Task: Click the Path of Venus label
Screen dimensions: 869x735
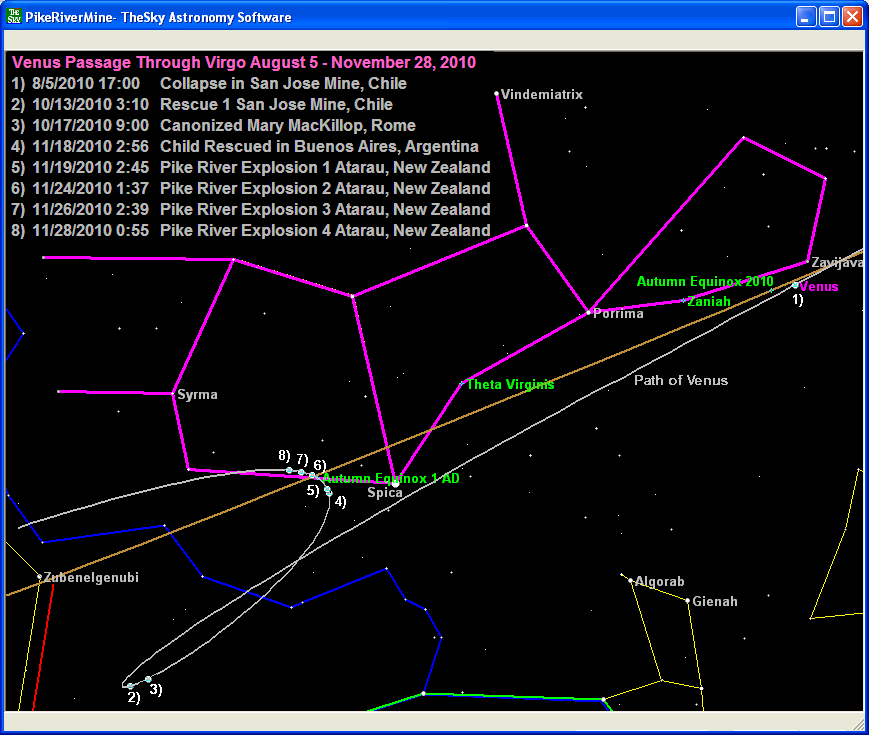Action: 681,381
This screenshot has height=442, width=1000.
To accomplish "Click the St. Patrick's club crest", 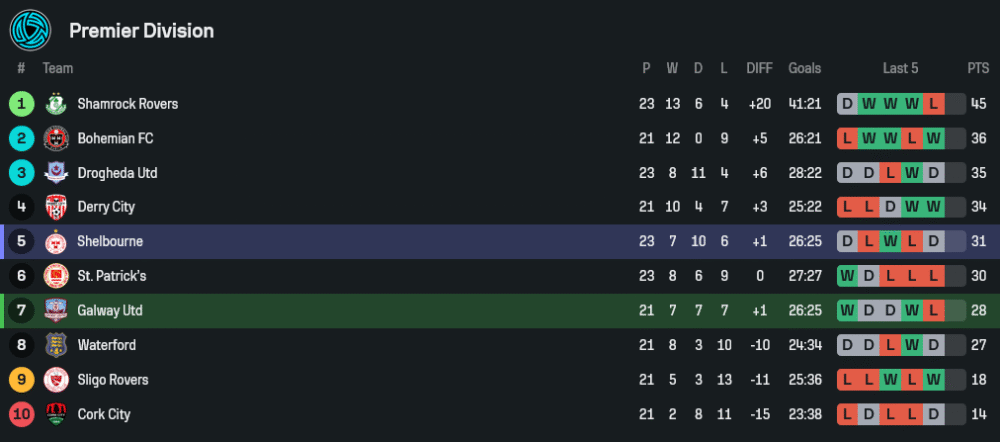I will click(55, 276).
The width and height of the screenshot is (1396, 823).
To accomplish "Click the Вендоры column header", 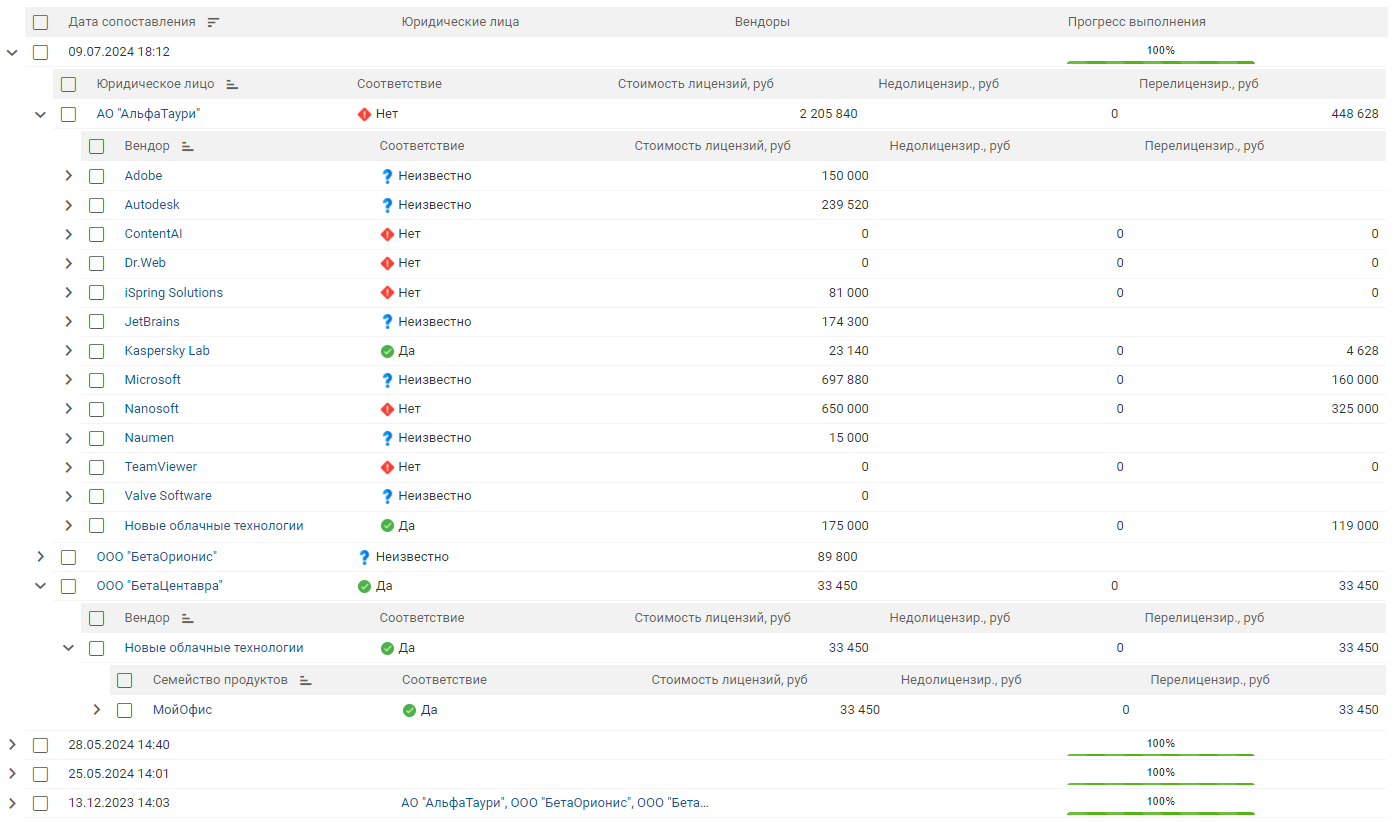I will (x=762, y=21).
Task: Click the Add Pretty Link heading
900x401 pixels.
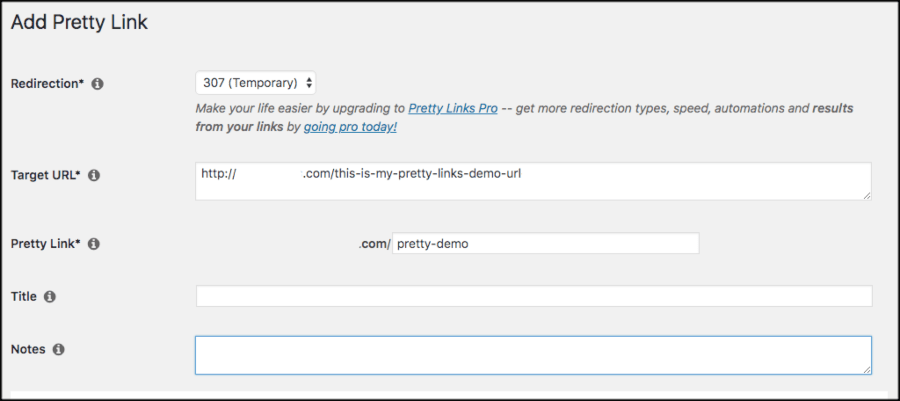Action: [x=79, y=22]
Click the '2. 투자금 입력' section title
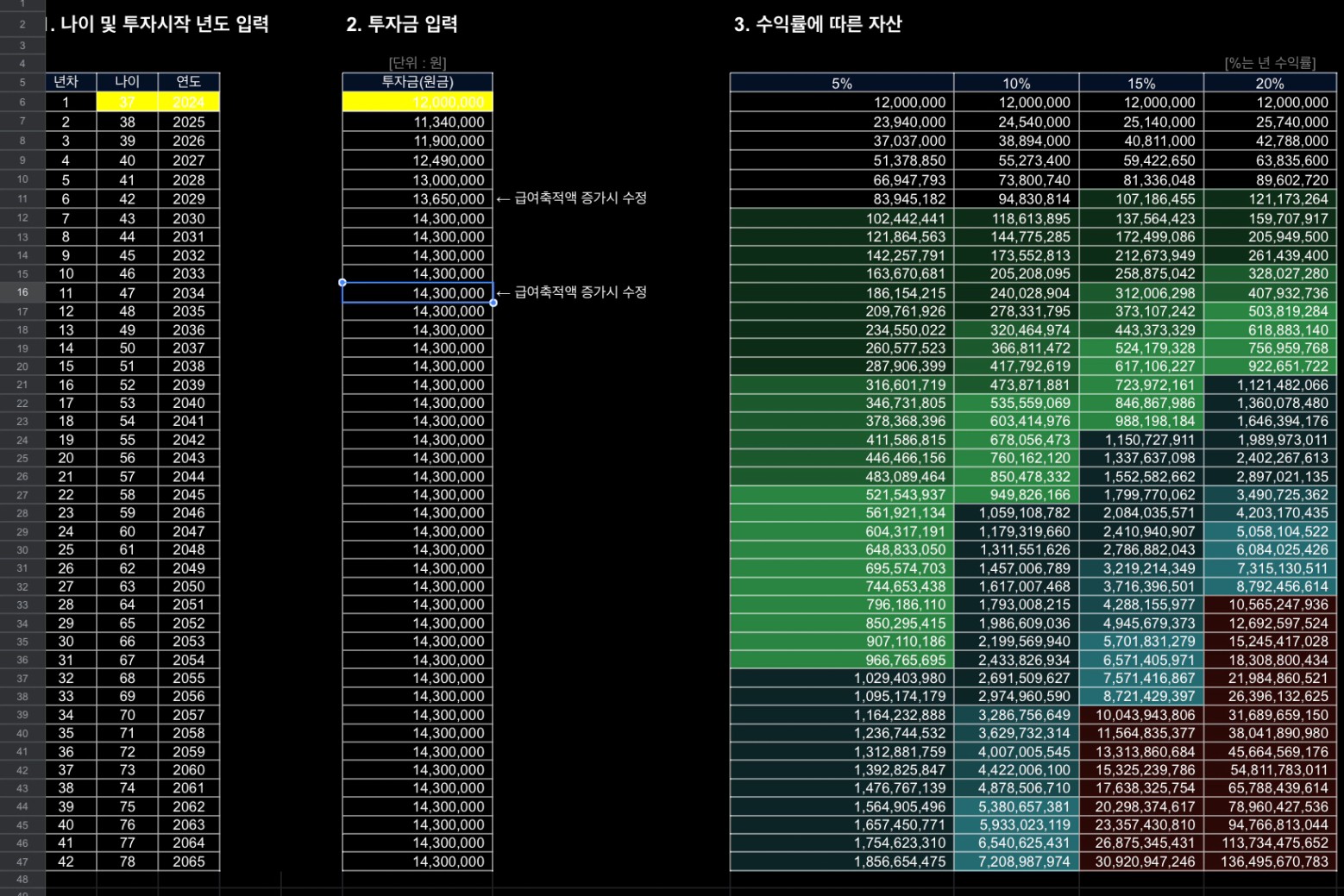 point(401,24)
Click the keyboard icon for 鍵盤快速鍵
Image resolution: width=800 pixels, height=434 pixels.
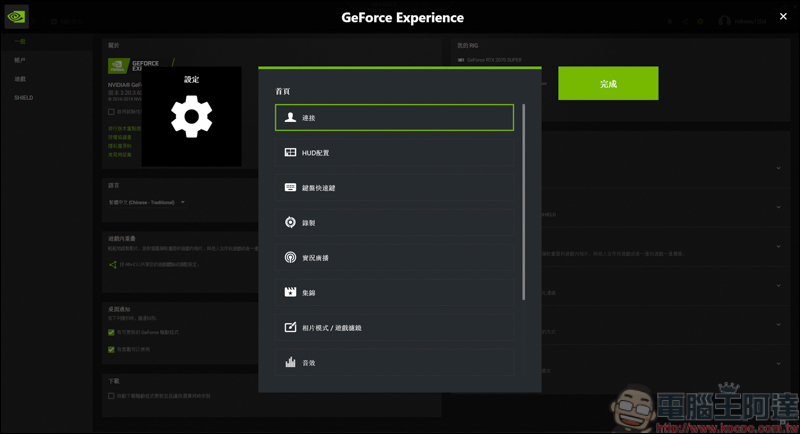pos(290,188)
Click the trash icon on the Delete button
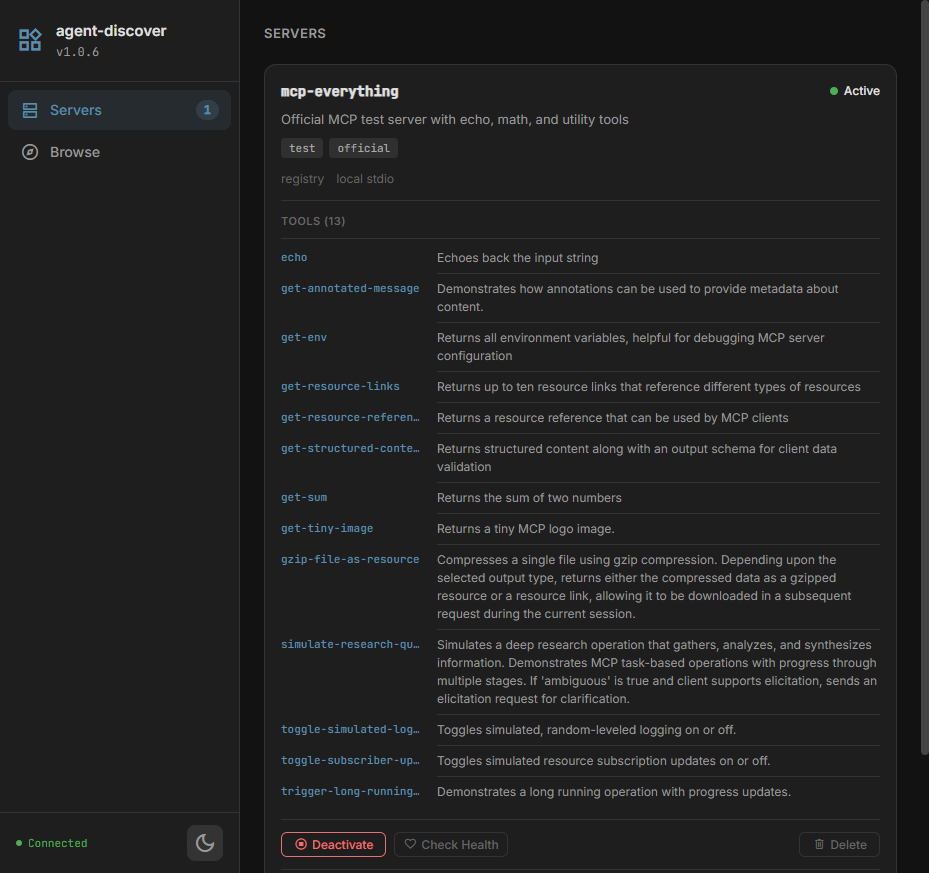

→ Required work: Every line that contains "screenshot" should be copied out of the data.

→ Solved exercise:
This screenshot has height=442, width=1000.
The width and height of the screenshot is (1396, 823).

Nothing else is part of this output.